Check out our latest analysis for FJ Next Holdings

FJ Next Holdings Has A Solid Track Record

The company has a sustained record of paying dividends with very little fluctuation. Since 2015, the annual payment back then was ¥14.00, compared to the most recent full-year payment of ¥56.00. This works out to be a compound annual growth rate (CAGR) of approximately 15% a year over that time. So, dividends have been growing pretty quickly, and even more impressively, they haven't experienced any notable falls during this period.

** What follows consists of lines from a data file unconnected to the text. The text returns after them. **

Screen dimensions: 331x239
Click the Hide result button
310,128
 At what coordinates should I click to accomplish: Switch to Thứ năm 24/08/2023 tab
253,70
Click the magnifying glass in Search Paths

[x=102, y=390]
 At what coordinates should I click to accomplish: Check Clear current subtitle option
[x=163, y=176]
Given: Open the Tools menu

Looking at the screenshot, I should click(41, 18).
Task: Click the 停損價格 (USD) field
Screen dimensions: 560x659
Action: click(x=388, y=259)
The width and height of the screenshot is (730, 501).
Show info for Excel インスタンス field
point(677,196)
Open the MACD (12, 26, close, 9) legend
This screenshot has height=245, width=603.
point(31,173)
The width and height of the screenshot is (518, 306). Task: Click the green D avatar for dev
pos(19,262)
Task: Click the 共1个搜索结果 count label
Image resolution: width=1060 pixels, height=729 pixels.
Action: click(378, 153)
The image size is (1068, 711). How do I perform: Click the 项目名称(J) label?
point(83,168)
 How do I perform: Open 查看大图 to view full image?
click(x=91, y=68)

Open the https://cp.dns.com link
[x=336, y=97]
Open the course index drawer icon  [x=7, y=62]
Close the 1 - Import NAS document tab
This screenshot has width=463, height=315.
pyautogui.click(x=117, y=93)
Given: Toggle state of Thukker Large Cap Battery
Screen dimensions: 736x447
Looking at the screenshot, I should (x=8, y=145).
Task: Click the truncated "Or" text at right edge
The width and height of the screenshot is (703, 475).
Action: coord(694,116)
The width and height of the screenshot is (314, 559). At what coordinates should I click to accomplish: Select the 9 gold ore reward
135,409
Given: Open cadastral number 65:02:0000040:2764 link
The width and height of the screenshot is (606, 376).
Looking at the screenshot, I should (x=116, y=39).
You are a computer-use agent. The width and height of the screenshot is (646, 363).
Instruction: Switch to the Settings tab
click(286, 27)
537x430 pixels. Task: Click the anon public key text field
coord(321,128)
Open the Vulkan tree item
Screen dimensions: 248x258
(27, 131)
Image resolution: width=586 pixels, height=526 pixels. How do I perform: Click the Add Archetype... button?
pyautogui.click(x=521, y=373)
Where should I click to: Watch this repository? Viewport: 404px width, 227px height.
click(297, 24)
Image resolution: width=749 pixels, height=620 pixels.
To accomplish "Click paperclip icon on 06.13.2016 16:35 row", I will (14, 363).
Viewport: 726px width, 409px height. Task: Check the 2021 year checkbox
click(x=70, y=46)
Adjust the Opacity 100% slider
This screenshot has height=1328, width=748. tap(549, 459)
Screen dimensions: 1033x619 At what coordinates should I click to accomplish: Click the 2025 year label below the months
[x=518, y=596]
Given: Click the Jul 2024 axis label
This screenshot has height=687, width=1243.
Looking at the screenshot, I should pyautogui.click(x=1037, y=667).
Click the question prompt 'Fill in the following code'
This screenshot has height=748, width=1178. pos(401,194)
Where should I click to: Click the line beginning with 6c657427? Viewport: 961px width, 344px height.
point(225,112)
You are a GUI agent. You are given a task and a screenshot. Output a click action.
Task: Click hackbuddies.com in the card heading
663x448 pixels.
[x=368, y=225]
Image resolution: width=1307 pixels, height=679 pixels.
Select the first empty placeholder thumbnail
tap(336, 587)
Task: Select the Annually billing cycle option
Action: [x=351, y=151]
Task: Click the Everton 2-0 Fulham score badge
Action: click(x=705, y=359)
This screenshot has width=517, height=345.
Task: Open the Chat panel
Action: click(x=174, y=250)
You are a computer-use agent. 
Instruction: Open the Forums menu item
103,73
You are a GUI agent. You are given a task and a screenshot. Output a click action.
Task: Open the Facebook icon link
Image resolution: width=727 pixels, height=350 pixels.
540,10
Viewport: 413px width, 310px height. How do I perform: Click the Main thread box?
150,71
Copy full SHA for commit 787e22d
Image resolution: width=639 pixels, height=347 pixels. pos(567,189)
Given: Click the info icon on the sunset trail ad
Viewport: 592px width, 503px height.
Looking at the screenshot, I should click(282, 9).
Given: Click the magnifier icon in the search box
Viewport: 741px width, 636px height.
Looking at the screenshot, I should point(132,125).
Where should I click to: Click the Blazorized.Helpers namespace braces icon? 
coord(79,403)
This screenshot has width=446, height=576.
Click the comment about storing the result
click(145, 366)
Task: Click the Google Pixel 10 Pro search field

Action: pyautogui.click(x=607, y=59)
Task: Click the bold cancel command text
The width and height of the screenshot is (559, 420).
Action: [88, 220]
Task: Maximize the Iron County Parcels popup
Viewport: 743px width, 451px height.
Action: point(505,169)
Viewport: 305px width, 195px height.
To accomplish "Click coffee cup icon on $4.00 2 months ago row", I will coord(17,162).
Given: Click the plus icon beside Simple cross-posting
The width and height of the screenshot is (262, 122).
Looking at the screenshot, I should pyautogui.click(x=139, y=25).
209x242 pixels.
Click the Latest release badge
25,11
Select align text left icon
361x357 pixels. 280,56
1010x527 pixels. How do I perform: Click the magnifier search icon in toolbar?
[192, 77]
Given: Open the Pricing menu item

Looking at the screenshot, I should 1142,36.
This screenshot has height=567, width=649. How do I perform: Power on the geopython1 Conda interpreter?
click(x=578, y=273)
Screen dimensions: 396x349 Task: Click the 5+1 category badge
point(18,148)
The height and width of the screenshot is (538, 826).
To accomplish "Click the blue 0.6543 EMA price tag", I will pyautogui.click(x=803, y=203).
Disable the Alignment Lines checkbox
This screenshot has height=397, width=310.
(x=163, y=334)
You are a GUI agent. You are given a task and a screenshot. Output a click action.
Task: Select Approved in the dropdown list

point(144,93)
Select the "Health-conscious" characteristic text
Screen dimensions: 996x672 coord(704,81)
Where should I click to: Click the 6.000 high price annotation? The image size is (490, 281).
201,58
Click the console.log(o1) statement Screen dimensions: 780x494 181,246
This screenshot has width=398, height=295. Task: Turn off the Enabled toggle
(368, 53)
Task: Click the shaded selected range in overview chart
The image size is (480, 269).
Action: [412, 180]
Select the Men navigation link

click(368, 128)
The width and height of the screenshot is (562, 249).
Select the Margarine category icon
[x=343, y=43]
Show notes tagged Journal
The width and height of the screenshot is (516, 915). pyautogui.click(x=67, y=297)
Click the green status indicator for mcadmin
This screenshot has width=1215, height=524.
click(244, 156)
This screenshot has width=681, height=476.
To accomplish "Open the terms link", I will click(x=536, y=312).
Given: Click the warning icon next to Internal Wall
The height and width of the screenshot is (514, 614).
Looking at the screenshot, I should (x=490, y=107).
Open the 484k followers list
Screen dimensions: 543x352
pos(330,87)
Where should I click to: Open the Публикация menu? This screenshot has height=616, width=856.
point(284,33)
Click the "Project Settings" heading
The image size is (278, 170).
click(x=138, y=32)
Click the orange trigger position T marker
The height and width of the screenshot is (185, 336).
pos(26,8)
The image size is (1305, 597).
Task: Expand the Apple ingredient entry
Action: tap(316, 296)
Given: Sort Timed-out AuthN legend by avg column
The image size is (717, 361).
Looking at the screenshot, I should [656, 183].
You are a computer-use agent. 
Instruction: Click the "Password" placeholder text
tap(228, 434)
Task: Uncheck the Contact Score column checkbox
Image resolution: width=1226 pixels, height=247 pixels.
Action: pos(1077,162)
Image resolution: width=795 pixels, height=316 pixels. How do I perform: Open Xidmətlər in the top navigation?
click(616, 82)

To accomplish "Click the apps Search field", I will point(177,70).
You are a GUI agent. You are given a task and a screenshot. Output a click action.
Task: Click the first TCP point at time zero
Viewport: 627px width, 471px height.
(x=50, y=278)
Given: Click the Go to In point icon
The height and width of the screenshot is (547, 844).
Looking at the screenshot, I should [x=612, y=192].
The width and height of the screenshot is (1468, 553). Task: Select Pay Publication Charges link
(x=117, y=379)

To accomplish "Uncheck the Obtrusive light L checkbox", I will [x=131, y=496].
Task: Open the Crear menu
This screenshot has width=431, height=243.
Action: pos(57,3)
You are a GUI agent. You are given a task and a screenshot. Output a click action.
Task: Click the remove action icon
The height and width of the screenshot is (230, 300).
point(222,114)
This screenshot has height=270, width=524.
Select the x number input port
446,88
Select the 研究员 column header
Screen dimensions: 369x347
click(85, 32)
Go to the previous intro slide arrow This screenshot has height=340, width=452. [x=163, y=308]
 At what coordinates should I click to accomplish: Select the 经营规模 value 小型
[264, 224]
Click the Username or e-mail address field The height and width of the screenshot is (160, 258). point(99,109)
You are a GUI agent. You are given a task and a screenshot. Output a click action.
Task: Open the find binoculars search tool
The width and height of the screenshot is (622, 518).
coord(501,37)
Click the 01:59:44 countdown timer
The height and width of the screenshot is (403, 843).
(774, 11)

We Could See FJ Next Holdings' Dividend Growing

Investors who have held shares in the company for the past few years will be happy with the dividend income they have received. It's encouraging to see that FJ Next Holdings has been growing its earnings per share at 7.2% a year over the past five years. With a decent amount of growth and a low payout ratio, we think this bodes well for FJ Next Holdings' prospects of growing its dividend payments in the future.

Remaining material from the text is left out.